▼

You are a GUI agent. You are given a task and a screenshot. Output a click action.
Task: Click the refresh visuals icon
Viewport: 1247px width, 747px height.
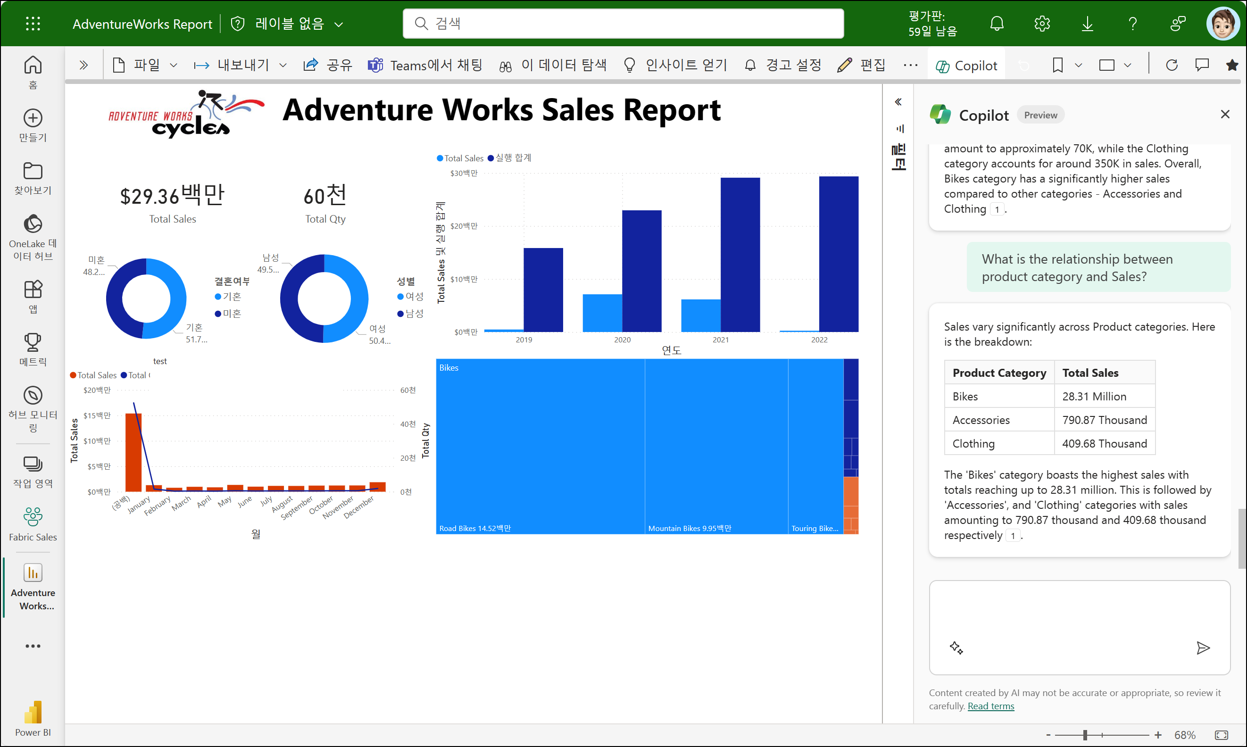coord(1171,65)
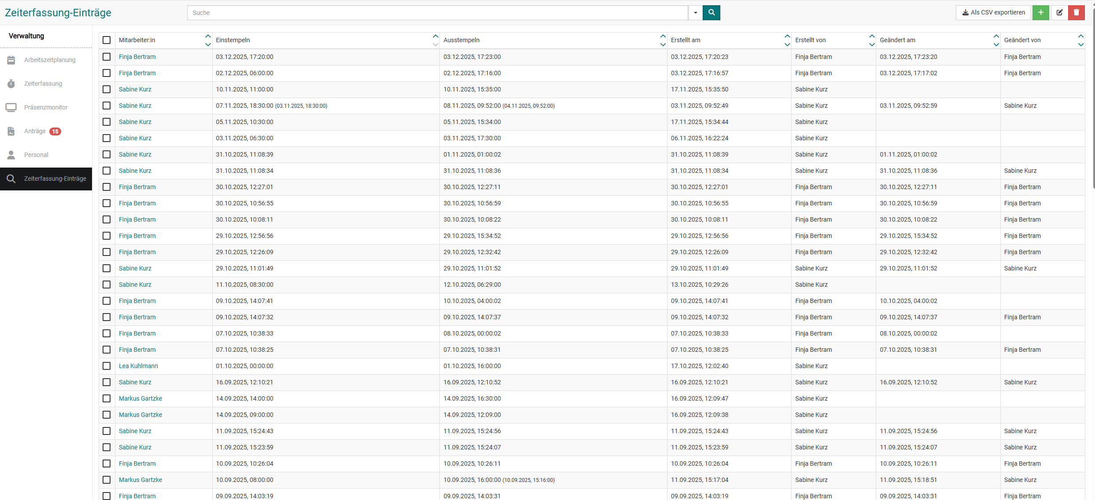Click the red trash delete button
Image resolution: width=1095 pixels, height=500 pixels.
pos(1076,13)
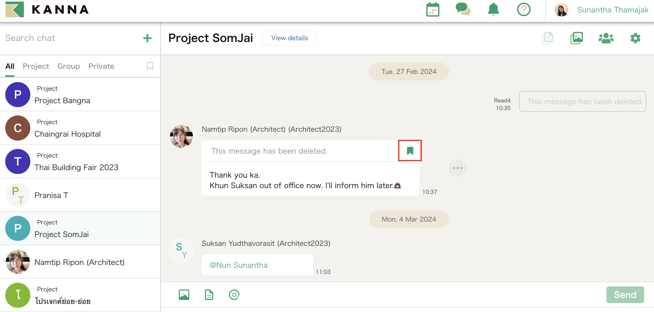Open chat settings gear

(635, 38)
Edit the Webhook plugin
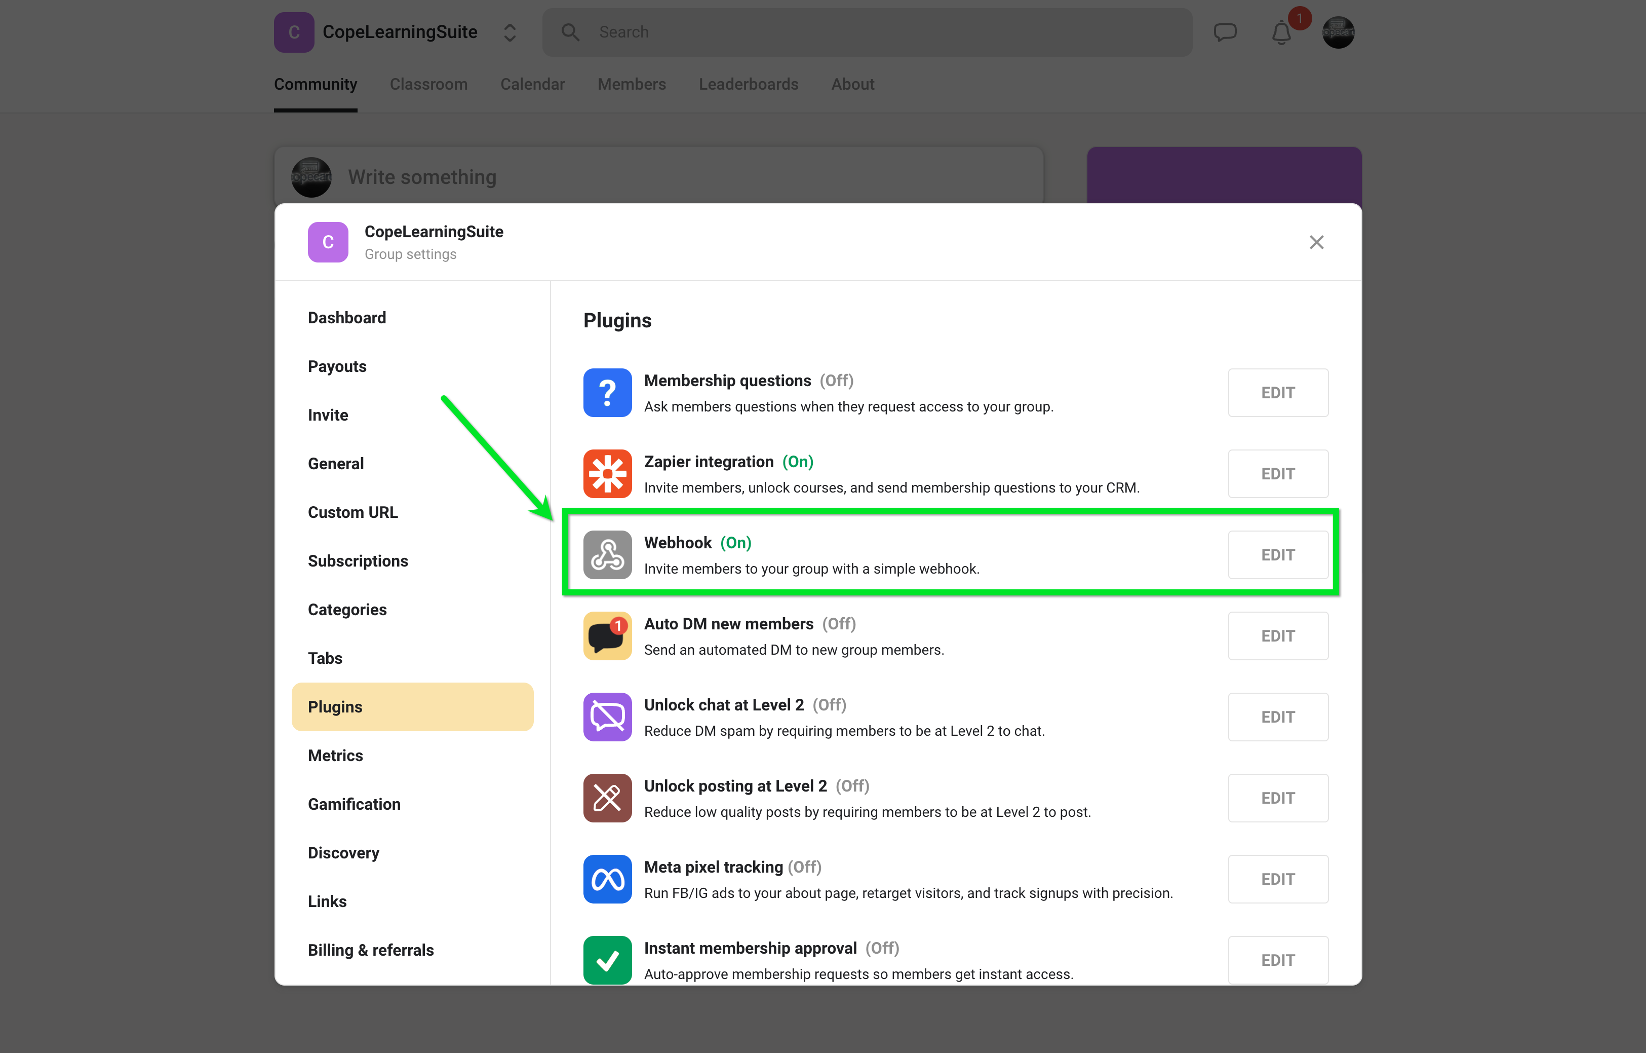Viewport: 1646px width, 1053px height. [x=1278, y=555]

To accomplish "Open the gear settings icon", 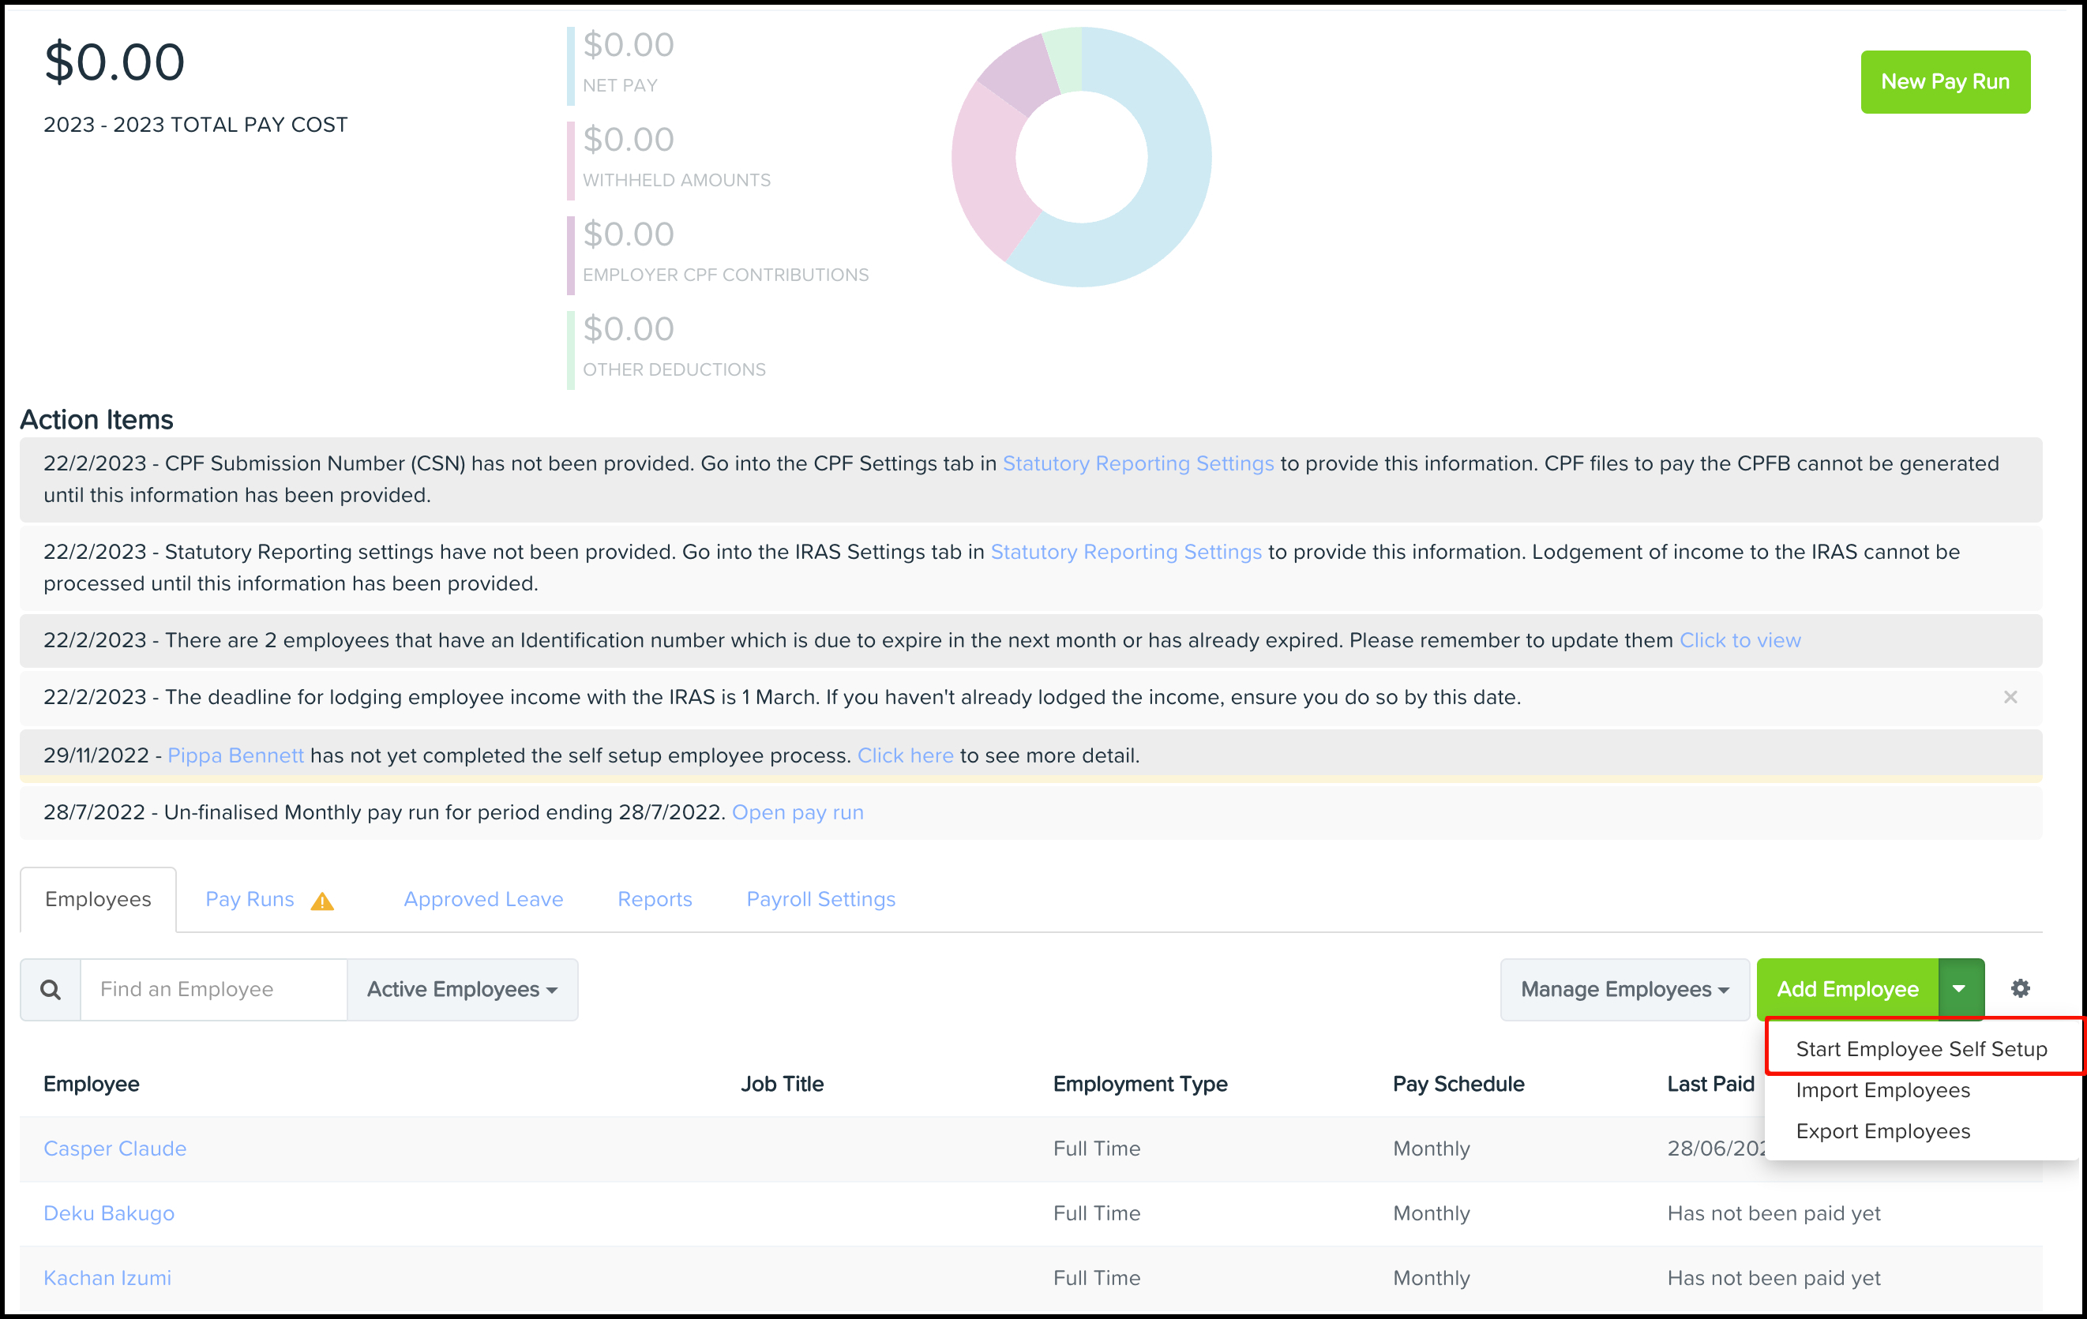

▲

THE TASK: The required answer is an exact copy of the lines from the one containing "Task: Click the refresh visuals icon" through the last line of the material, with the pictures removed.

SOLUTION TO THE PROBLEM:
Task: Click the refresh visuals icon
Viewport: 1247px width, 747px height.
coord(1171,65)
Click the red trash delete button
Image resolution: width=1095 pixels, height=500 pixels.
pos(1076,13)
Open chat settings gear

(635, 38)
Edit the Webhook plugin
Viewport: 1646px width, 1053px height. [x=1278, y=555]

To accomplish "Open the gear settings icon", 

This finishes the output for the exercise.